TASK TO COMPLETE
An unaltered copy of every line below is the expected output.

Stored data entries
.....

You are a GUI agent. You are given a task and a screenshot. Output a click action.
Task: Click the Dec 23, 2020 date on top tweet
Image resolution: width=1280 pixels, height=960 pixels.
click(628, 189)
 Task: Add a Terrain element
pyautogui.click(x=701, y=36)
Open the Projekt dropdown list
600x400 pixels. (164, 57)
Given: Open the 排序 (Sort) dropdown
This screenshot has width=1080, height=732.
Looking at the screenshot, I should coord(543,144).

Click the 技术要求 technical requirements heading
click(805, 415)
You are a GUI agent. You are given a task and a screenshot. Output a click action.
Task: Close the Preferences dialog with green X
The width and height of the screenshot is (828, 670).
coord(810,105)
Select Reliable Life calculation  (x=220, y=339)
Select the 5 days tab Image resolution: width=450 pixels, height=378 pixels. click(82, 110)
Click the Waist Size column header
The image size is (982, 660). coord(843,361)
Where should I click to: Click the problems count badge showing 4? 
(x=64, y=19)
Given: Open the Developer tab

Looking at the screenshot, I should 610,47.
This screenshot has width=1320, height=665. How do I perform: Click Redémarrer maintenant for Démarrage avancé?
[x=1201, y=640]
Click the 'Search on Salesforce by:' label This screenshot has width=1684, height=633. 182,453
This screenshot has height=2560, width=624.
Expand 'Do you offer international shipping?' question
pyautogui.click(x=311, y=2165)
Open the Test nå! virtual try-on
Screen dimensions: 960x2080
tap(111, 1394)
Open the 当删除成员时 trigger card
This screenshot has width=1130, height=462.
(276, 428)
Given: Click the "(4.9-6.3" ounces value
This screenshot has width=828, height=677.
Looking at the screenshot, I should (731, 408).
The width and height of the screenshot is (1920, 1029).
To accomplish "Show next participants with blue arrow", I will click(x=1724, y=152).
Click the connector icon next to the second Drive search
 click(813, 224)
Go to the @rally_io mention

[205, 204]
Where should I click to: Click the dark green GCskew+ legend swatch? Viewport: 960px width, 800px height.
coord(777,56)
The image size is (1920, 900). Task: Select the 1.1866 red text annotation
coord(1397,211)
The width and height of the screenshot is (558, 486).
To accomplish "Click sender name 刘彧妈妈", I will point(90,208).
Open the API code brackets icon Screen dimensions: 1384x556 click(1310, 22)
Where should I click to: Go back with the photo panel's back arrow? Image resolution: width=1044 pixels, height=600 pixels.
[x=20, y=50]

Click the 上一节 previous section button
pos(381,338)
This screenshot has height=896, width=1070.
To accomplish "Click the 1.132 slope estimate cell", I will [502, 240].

.....

TASK RESULT
You are a GUI agent. You are given a task and a screenshot. Output a click action.
Task: Click the Dec 23, 2020 date on top tweet
Image resolution: width=1280 pixels, height=960 pixels.
click(628, 189)
 Task: Add a Terrain element
pyautogui.click(x=701, y=36)
Open the Projekt dropdown list
600x400 pixels. (164, 57)
Given: Open the 排序 (Sort) dropdown
This screenshot has width=1080, height=732.
Looking at the screenshot, I should coord(543,144).

Click the 技术要求 technical requirements heading
click(805, 415)
You are a GUI agent. You are given a task and a screenshot. Output a click action.
Task: Close the Preferences dialog with green X
The width and height of the screenshot is (828, 670).
coord(810,105)
Select Reliable Life calculation  (x=220, y=339)
Select the 5 days tab Image resolution: width=450 pixels, height=378 pixels. click(82, 110)
Click the Waist Size column header
The image size is (982, 660). coord(843,361)
Where should I click to: Click the problems count badge showing 4? 
(x=64, y=19)
Given: Open the Developer tab

Looking at the screenshot, I should 610,47.
This screenshot has width=1320, height=665. How do I perform: Click Redémarrer maintenant for Démarrage avancé?
[x=1201, y=640]
Click the 'Search on Salesforce by:' label This screenshot has width=1684, height=633. 182,453
This screenshot has height=2560, width=624.
Expand 'Do you offer international shipping?' question
pyautogui.click(x=311, y=2165)
Open the Test nå! virtual try-on
Screen dimensions: 960x2080
tap(111, 1394)
Open the 当删除成员时 trigger card
This screenshot has width=1130, height=462.
(276, 428)
Given: Click the "(4.9-6.3" ounces value
This screenshot has width=828, height=677.
Looking at the screenshot, I should (731, 408).
The width and height of the screenshot is (1920, 1029).
To accomplish "Show next participants with blue arrow", I will click(x=1724, y=152).
Click the connector icon next to the second Drive search
 click(813, 224)
Go to the @rally_io mention

[205, 204]
Where should I click to: Click the dark green GCskew+ legend swatch? Viewport: 960px width, 800px height.
coord(777,56)
The image size is (1920, 900). Task: Select the 1.1866 red text annotation
coord(1397,211)
The width and height of the screenshot is (558, 486).
To accomplish "Click sender name 刘彧妈妈", I will point(90,208).
Open the API code brackets icon Screen dimensions: 1384x556 click(1310, 22)
Where should I click to: Go back with the photo panel's back arrow? Image resolution: width=1044 pixels, height=600 pixels.
[x=20, y=50]

Click the 上一节 previous section button
pos(381,338)
This screenshot has height=896, width=1070.
To accomplish "Click the 1.132 slope estimate cell", I will [502, 240].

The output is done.